DPPH (1,1- Diphenyl-2-Picrylhydrazyl) Radical Scavenging Activity

The whole wheat flour was evaluated spectrophotometrically by their shoot. According to the method described by Pajak et al. (16), UW and GW flours (1 g) were dissolved in 10 ml pure methanol, extracted for 1 h (25°C), and then centrifuged (3,500 r/min, 10 min, 25°C). Supernatants of the samples (0.1 ml) were mixed with 3.9 ml DPPH radical solution (0.1 mM) made in methanol freshly, respectively. Next, we measured the absorbance of the mixed solution as A_0min at 515 nm in a UV/Vis spectrophotometer. After 30 min of incubation, the absorbance of the sample was measured as A_30min.

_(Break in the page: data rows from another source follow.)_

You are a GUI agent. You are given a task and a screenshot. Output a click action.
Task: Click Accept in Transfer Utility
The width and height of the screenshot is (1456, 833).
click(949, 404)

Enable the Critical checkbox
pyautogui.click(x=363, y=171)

$\begin{array}{l}\text{DPPH radical scavenging activity}(\%)\\ \text{ =}\frac{{\text{A}}_{\text{0min}}{\text{− A}}_{\text{30min}}}{{\text{A}}_{\text{30min}}}\times 100\%\end{array}$

Quality Evaluation of Whole Wheat Flour

Measurement of the Mixing Properties

The whole wheat flour was added into the farinograph equipped with a mixing bowl (Brabender, Duisburg, Germany) in the corresponding quantity according to the water content (ICC 115/1). The thermostat with a circulating water pump kept the temperature of the bowl steady at 30°C. Development time, stability time, and degree of softening of wheat dough were determined.

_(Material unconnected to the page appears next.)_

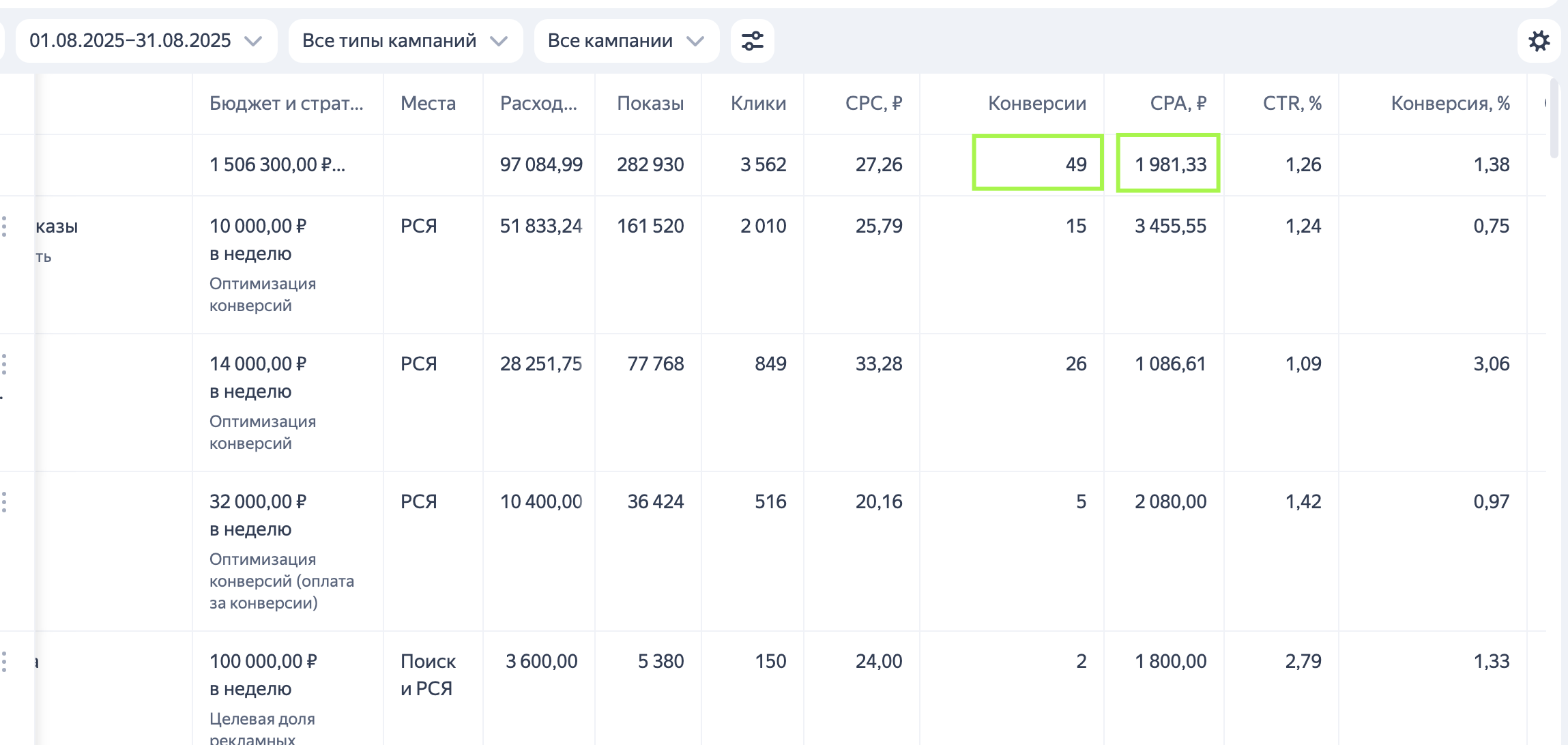Sort table by Показы column header
This screenshot has height=745, width=1568.
pos(650,104)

Dynamic Rheological Properties

The dynamic rheological properties of whole wheat flour were measured using a dynamic rheometer (MCR102, Anton Paar, Vienna, Austria). UW was used as control. The whole wheat flour with different radiation and germination time was mixed with water (64 g/100 g flour) to prepare dough. Dough samples (3 g) were placed between the plates after 10 min of wakening to eliminate the stress generated. Before the test was started, the edges of the excessive dough samples were scraped off with a plastic sheet and were applied a thin layer of liquid paraffin wax. The frequency sweep was carried out at a frequency of 0.1–100 Hz at 25°C, using parallel plate geometry (40 mm diameter and a gap of 2 mm).

Rapid Visco Analyzer Analyses

The gelatinization properties of whole wheat flour were measured by a Rapid Visco Analyzer (S/N 2194407-TMB, perten, Australia). The suspensions were prepared from pure deionized water (25 g) and whole wheat flour (3.5 g), which were manually homogenized using a plastic paddle. The tests were performed in a programmed heating and cooling cycle.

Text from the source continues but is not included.